Closely related to plant eaters such as possums and wombats, the lions, known scientifically as Thylacoleo carnifex, weighed up to 100 kilograms and became extinct about 40,000 years ago.
"The stocky-yet-agile predators presented a formidable threat to herbivores such as giant, short-faced kangaroos and humans," said lead researcher Associate Professor Gavin Prideaux.
"Marsupial lions, often portrayed in Aboriginal rock art, were apparently adapted to apprehending and consuming large prey, so it is feasible they hunted co-operatively", he explained.
Such a strategy probably allowed them to prey on the largest marsupial of its time, the rhinoceros- sized Diprotodon optatum, bones of which have been found with marsupial-lion bite marks.
"The largest scratch marks in the caves could only have been made by adult lions," Associate Professor Prideaux said. Many of the smaller marks were made by juveniles: they have the same form as those of adults but do not match marks of other known cave dwellers.
"Marsupial lions, like all marsupials, would have given birth to extremely underdeveloped young that could not be left alone until becoming at least partially weaned," he said.
Caves provided a safe, climate- controlled environment for raising young defensible against other carnivores such as thylacines, the Tasmanian doglike marsupials with stripes across their rumps.

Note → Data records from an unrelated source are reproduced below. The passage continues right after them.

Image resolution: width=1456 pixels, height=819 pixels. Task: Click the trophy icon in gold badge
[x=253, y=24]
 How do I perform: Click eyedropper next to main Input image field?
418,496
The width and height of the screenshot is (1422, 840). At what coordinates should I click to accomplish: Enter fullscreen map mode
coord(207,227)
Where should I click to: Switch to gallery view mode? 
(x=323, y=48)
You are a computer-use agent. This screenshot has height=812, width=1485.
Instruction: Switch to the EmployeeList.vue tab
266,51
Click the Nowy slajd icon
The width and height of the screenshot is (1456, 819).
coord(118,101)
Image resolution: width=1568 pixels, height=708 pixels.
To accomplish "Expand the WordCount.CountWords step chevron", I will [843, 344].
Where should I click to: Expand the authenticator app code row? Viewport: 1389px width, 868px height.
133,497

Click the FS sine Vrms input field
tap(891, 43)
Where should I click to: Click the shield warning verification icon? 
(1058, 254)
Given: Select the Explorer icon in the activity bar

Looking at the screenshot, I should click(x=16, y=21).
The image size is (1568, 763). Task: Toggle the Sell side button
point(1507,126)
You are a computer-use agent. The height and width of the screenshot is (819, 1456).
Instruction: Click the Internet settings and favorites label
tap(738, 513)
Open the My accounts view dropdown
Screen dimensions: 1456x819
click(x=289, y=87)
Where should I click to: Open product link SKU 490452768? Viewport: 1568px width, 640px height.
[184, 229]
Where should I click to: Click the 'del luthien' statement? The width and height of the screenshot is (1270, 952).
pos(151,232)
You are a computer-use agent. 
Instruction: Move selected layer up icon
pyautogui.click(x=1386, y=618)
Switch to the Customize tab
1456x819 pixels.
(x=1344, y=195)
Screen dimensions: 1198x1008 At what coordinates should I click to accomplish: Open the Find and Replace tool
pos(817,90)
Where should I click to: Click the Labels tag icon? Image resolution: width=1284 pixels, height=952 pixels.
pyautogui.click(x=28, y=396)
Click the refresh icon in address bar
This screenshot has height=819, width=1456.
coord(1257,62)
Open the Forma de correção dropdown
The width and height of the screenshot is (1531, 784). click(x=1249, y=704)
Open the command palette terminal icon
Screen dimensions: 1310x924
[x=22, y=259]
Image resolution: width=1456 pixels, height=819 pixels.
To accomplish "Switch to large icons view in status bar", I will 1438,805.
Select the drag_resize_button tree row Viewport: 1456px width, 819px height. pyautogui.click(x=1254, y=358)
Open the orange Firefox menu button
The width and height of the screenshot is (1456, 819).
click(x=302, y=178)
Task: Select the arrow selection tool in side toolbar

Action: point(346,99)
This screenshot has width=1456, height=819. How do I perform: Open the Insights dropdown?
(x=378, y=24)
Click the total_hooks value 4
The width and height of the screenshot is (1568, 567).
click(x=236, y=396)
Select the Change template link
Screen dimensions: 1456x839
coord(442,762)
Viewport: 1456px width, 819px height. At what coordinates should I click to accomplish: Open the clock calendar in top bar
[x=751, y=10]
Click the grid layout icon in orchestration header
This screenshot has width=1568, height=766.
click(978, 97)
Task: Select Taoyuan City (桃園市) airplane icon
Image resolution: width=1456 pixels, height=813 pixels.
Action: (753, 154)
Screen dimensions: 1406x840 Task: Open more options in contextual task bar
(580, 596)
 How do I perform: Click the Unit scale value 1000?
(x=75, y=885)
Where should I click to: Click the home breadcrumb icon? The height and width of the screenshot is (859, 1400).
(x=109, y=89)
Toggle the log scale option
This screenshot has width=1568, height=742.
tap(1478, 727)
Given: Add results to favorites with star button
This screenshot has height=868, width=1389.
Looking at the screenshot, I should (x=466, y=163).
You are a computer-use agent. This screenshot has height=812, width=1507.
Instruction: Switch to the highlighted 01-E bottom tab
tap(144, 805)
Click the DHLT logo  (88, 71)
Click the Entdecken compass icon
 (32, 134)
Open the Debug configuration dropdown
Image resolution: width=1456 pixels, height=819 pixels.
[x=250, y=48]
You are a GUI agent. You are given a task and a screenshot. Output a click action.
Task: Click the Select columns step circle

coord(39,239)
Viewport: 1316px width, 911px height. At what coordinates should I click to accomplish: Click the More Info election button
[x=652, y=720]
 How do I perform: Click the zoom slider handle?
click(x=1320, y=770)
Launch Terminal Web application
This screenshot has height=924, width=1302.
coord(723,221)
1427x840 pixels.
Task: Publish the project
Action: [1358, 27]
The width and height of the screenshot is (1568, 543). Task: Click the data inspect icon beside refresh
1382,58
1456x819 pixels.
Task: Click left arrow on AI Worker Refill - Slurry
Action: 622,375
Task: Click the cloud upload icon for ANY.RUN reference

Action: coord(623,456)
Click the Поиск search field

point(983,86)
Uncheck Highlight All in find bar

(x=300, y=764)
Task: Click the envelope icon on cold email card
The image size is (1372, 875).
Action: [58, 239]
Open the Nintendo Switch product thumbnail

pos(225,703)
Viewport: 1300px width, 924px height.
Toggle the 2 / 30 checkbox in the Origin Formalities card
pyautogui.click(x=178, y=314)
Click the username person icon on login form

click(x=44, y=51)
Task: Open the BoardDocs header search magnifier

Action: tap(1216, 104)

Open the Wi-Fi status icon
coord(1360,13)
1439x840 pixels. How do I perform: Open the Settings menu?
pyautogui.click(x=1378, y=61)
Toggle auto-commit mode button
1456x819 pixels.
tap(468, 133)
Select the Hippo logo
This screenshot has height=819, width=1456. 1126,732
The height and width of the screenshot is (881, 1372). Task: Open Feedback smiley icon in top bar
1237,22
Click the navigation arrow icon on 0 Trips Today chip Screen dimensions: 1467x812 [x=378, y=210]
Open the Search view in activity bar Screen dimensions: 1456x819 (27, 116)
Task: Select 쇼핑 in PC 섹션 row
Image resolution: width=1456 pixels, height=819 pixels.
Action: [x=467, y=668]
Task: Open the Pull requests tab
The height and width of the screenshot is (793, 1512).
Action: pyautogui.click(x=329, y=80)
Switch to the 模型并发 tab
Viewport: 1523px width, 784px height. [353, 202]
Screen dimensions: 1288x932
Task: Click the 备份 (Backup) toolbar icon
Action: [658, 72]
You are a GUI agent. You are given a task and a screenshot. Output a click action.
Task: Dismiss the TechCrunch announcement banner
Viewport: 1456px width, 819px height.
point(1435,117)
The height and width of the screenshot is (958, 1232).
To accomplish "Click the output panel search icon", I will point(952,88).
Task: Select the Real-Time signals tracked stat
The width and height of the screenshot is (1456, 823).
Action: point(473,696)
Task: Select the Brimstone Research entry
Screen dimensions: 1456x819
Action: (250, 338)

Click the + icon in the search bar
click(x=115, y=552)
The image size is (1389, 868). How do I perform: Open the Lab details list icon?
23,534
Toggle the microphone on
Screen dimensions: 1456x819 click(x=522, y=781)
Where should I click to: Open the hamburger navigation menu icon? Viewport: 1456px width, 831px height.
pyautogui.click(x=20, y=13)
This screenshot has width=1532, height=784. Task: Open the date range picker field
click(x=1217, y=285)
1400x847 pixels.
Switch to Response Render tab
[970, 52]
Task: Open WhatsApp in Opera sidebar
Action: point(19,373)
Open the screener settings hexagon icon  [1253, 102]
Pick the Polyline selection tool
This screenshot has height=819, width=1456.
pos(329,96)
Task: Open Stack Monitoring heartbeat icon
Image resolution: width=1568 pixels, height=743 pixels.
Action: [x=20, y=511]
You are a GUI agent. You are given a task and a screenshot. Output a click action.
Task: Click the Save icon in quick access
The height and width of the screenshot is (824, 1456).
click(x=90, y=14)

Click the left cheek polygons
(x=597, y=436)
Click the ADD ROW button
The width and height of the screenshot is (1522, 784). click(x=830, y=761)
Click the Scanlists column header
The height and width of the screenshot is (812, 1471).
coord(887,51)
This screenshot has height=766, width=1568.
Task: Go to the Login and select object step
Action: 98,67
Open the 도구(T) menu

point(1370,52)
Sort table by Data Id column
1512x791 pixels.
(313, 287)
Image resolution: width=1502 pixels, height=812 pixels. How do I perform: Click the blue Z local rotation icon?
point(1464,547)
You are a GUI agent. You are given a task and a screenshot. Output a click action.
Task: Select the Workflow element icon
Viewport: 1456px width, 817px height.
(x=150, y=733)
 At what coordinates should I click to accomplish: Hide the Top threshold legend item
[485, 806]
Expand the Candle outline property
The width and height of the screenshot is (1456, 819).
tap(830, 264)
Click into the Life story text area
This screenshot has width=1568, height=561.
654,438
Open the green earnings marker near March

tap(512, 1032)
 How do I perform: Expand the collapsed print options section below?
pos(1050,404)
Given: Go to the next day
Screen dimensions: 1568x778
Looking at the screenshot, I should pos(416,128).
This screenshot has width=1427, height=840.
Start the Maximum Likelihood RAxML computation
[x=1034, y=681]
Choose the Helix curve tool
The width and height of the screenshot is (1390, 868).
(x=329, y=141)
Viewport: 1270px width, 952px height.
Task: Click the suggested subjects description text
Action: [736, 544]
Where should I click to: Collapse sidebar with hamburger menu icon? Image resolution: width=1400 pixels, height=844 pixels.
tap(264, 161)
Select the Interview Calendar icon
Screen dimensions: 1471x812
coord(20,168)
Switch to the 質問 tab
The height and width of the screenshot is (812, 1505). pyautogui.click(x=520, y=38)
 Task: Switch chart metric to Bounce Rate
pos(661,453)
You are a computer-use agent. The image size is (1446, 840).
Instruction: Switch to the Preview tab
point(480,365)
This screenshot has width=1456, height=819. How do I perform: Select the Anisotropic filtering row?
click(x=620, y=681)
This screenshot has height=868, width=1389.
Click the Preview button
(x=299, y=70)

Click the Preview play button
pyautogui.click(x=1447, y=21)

Many of the Tight Entrance Cave claw marks were on very steep surfaces up to three metres from the cave floor.
"This was probably the quickest route to the exit hole in the cave roof," Associate Professor Prideaux said.
"They could have chosen longer routes to the exit with gentler slopes, but the distribution of claw marks shows that, habitually, they did not," said co-researcher Sam Arman.
"Clearly they were excellent climbers and would easily have been able to climb trees."